» **Data listing**
Segment Open
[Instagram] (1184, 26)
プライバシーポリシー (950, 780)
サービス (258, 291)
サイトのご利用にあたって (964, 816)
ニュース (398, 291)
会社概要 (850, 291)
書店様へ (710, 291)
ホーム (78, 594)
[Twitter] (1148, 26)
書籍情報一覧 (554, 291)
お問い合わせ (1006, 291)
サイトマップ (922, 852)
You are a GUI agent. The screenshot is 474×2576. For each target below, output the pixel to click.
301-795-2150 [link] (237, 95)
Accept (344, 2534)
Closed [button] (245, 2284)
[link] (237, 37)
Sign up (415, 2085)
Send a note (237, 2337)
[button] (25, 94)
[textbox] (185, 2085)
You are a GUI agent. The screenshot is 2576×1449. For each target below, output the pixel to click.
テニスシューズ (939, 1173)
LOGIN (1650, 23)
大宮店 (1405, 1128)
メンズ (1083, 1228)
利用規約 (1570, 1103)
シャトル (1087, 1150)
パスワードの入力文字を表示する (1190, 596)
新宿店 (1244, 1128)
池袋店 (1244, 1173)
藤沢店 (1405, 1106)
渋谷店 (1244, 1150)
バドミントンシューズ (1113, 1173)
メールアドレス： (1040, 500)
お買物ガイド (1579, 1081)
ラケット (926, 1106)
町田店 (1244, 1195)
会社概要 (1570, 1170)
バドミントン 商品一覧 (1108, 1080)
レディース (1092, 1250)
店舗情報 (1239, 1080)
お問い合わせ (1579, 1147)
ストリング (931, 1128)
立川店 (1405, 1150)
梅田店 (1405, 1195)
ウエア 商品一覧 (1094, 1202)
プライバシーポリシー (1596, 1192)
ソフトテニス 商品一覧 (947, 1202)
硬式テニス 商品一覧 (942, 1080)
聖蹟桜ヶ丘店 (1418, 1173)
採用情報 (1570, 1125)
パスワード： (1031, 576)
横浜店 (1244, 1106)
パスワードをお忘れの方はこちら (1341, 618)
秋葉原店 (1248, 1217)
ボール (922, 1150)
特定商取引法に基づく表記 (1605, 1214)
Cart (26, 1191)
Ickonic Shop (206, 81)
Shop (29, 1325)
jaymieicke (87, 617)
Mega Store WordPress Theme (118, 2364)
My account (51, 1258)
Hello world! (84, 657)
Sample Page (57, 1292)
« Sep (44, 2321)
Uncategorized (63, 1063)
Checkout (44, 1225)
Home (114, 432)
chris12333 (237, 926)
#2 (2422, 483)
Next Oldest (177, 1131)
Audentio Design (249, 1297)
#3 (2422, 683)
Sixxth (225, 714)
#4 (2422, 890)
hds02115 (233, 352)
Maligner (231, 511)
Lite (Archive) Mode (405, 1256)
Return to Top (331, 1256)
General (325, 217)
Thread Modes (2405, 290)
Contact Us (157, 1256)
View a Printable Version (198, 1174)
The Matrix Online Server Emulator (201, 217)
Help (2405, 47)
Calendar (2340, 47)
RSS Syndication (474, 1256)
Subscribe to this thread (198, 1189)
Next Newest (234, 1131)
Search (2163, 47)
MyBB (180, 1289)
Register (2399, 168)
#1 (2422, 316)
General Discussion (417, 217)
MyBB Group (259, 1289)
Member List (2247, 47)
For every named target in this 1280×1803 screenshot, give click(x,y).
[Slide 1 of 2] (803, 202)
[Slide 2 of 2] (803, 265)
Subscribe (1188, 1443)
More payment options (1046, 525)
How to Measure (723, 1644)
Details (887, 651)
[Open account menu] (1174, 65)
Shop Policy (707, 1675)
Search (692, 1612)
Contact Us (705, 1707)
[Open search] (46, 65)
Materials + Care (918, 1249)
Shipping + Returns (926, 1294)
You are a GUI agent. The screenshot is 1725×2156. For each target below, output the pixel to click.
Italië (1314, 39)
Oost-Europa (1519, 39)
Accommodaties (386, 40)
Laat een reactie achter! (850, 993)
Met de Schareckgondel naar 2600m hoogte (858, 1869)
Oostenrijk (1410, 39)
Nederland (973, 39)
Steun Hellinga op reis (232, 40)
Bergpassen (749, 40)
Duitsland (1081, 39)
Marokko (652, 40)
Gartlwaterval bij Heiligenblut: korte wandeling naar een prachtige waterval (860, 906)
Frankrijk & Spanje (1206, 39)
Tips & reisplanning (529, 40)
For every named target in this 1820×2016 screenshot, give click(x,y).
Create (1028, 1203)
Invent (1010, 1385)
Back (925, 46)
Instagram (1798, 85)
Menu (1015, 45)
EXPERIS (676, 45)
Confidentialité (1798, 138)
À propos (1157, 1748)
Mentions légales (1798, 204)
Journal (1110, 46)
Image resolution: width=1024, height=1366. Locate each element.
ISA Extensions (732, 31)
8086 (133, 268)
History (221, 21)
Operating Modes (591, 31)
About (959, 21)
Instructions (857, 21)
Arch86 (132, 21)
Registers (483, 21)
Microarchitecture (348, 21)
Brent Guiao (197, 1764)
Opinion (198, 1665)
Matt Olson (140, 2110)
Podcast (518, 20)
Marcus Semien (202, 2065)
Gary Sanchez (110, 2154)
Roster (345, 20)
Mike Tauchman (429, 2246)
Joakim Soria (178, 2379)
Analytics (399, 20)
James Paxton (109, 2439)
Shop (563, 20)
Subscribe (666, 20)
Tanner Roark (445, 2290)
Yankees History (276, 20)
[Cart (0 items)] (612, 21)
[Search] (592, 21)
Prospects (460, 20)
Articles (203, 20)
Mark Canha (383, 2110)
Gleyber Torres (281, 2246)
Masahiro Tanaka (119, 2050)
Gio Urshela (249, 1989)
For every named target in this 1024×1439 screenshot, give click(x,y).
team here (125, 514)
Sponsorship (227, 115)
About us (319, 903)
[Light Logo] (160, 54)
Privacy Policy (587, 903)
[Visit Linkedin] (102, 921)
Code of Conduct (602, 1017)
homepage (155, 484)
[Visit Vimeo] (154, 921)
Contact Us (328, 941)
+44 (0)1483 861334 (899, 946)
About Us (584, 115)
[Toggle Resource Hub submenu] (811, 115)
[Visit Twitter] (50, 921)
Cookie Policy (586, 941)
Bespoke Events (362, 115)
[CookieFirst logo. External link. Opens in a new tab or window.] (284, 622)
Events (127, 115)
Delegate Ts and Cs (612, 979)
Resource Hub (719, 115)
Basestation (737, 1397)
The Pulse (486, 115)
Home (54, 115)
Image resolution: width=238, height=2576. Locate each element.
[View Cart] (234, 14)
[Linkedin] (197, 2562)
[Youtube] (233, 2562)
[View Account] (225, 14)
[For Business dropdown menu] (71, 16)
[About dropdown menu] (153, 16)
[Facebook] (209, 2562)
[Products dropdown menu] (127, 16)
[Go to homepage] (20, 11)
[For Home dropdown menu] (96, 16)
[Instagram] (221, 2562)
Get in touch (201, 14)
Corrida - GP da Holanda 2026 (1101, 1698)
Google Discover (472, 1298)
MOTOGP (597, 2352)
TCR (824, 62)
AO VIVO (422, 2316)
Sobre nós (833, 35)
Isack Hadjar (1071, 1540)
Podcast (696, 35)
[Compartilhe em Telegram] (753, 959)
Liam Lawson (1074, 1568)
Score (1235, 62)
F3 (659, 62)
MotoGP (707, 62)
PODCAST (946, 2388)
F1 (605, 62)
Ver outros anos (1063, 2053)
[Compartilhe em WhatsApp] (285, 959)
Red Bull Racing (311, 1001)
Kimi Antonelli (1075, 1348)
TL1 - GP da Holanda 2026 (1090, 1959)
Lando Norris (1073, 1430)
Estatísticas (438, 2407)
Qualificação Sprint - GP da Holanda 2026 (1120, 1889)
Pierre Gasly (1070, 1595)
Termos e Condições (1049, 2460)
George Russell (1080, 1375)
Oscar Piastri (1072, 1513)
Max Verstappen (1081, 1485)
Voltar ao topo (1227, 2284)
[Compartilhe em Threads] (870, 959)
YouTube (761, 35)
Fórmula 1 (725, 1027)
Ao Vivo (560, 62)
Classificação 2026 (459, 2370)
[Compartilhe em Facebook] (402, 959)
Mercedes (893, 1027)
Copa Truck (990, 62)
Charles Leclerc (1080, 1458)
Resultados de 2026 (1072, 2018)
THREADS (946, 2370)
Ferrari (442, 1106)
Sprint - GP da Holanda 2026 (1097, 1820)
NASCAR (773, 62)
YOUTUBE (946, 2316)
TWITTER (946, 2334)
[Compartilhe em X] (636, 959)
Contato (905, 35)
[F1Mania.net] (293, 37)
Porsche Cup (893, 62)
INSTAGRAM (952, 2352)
Segment Closed
» **Task goal**
Starting from the records above, filter out all lines except those containing the word "each".

» **Exercise response**
You are a GUI agent. The screenshot is 474×2576. For each target below, output the pixel to click.
You are a GUI agent. The screenshot is 2576×1449. For each target below, output the pixel to click.
You are a GUI agent. The screenshot is 1725×2156. For each target below, output the pixel to click.
Image resolution: width=1024, height=1366. Locate each element.
Image resolution: width=238, height=2576. Locate each element.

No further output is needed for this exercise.